TRAIN EPOCH 0 LOSS 1.6104545269982289 ACC 5.745762711864407 TIME 2.13284482161204
TRAIN EPOCH 1 LOSS 1.6099774817288932 ACC 5.745762711864407 TIME 2.1346530238787333
TRAIN EPOCH 2 LOSS 1.6099520632102664 ACC 5.740112994350283 TIME 2.134521810213725
TRAIN EPOCH 3 LOSS 1.6099088434445656 ACC 5.745762711864407 TIME 2.1318265636761984
TRAIN EPOCH 4 LOSS 1.609805136750647 ACC 5.745762711864407 TIME 2.1283810138702393
VALIDATING EPOCH 4 ACC 0.20394736842105263
UPDATING ACC
TRAIN EPOCH 5 LOSS 1.609727140873839 ACC 5.745762711864407 TIME 2.1273571451505027
TRAIN EPOCH 6 LOSS 1.6096392135835638 ACC 5.745762711864407 TIME 2.12272922595342
VALIDATING EPOCH 6 ACC 0.20394736842105263
TRAIN EPOCH 7 LOSS 1.6095740916365284 ACC 5.740112994350283 TIME 2.134061749776204
TRAIN EPOCH 8 LOSS 1.609515246698412 ACC 5.745762711864407 TIME 2.1415396173795065
VALIDATING EPOCH 8 ACC 0.20394736842105263
TRAIN EPOCH 9 LOSS 1.60947663837907 ACC 5.745762711864407 TIME 2.154924046993256
TRAIN EPOCH 10 LOSS 1.6094451630856357 ACC 6.016949152542373 TIME 2.134658928712209
VALIDATING EPOCH 10 ACC 0.19394736842105262
TRAIN EPOCH 11 LOSS 1.6094372844965446 ACC 6.598870056497175 TIME 2.1410026868184406
TRAIN EPOCH 12 LOSS 1.6094372851700434 ACC 6.598870056497175 TIME 2.1313098430633546
VALIDATING EPOCH 12 ACC 0.19394736842105262
TRAIN EPOCH 13 LOSS 1.609437289211036 ACC 6.598870056497175 TIME 2.12858776251475
TRAIN EPOCH 14 LOSS 1.6094372919050313 ACC 6.593220338983051 TIME 2.1309844811757404
VALIDATING EPOCH 14 ACC 0.19394736842105262
TRAIN EPOCH 15 LOSS 1.609437289211036 ACC 6.604519774011299 TIME 2.13219229777654
TRAIN EPOCH 16 LOSS 1.6094361907344754 ACC 6.333333333333333 TIME 2.131902329126994
VALIDATING EPOCH 16 ACC 0.2113157894736842
UPDATING ACC
TRAIN EPOCH 17 LOSS 1.609422934257378 ACC 6.220338983050848 TIME 2.130883463223775
TRAIN EPOCH 18 LOSS 1.6094214175380557 ACC 6.220338983050848 TIME 2.1380335450172425
VALIDATING EPOCH 18 ACC 0.2113157894736842
TRAIN EPOCH 19 LOSS 1.6094259192041085 ACC 6.220338983050848 TIME 2.1383378585179647

Dwight_Foster · February 19, 2021, 9:09pm

Your loss is going down so the model is learning.
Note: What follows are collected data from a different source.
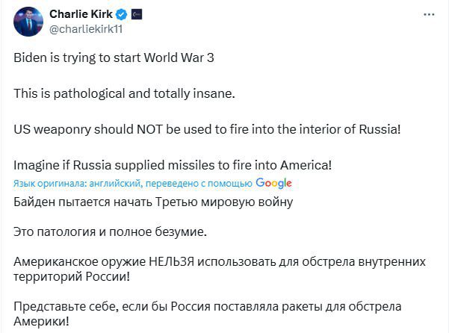Image resolution: width=449 pixels, height=333 pixels.
Task: Click the Google logo in translation notice
Action: (273, 183)
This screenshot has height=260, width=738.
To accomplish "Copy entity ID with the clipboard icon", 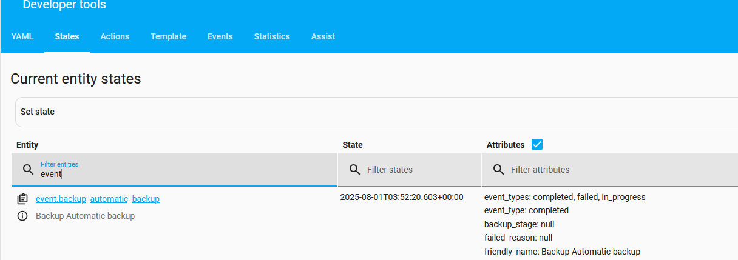I will 22,199.
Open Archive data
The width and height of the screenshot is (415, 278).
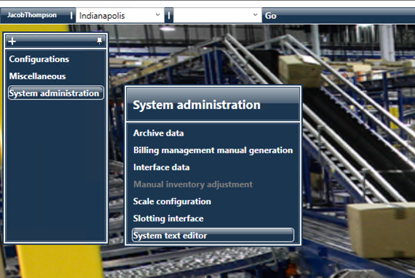pos(158,133)
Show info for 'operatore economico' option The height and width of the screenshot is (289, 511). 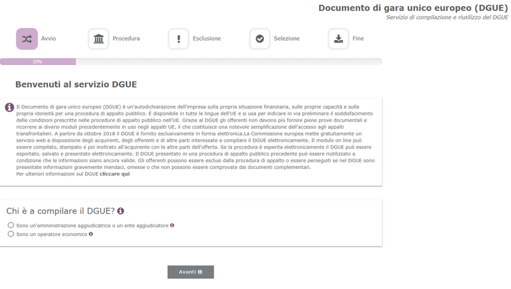[x=91, y=234]
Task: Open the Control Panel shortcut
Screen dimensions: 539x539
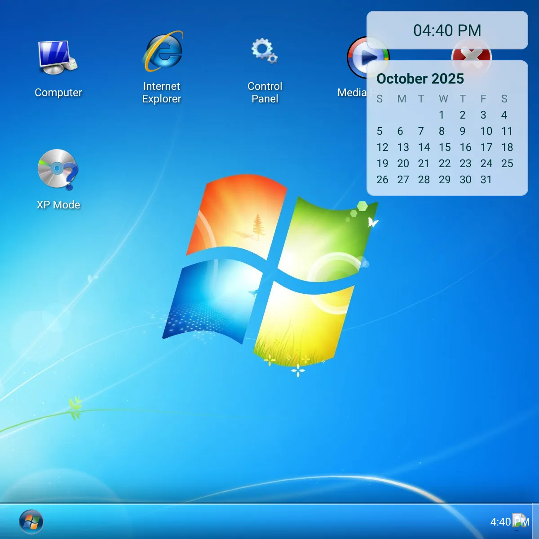Action: (265, 52)
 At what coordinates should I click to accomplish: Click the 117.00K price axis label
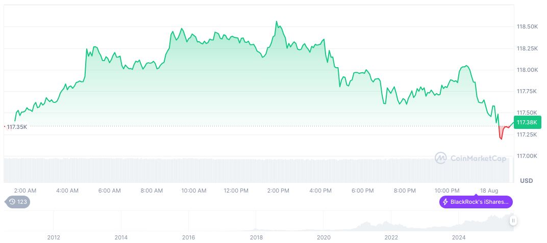(x=527, y=156)

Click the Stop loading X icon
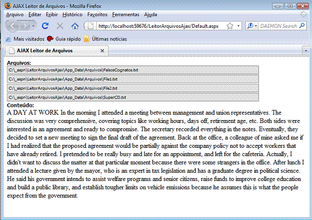point(60,26)
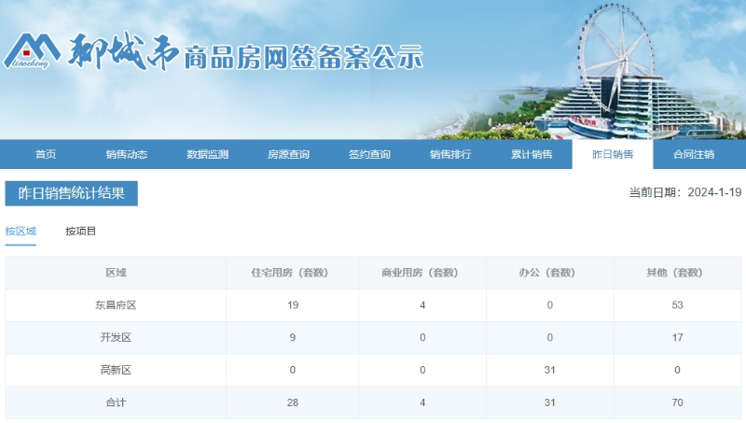Select the 高新区 row label
Screen dimensions: 746x423
click(116, 371)
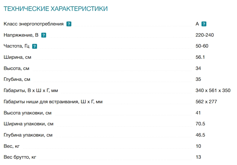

It could possibly be that you are not computing the predictions correctly. Delete the softmax and argmax for the predictions and instead just do this

 pred = output.data.max(1, keepdim=True)[1]

and then to determine the number of correct you can just do this

correct += np.sum(np.squeeze(pred.eq(labels.data.view_as(pred))).cpu().numpy())

serenayj · February 20, 2021, 1:54am

Thank you for your suggestion! I changed according to what you suggest,but the validation accuracies stayed the same. At least now I could confirm my autograd is working, and I will look deeper to the network design.

Dwight_Foster · February 20, 2021, 1:44pm

Yes it could just be that your model is not complex enough to correctly predict your dataset. What model and dataset are you using?

serenayj · February 20, 2021, 6:04pm

I am using a standard BiLSTM (2 layers) sentence encoder, and a two-layer MLP. The task is to predict sentence ordering using the dataset in GitHub - ZeweiChu/DiscoEval: EMNLP DiscoEval paper.

Dwight_Foster · February 20, 2021, 6:51pm

Ok your code doesn’t look wrong. I think the problem might be that you just need to run it for longer because as long as the loss is decreasing it should be fine. I think the accuracy on predicting sentence order would not change much until it has trained for a while. Sorry I couldn’t help more.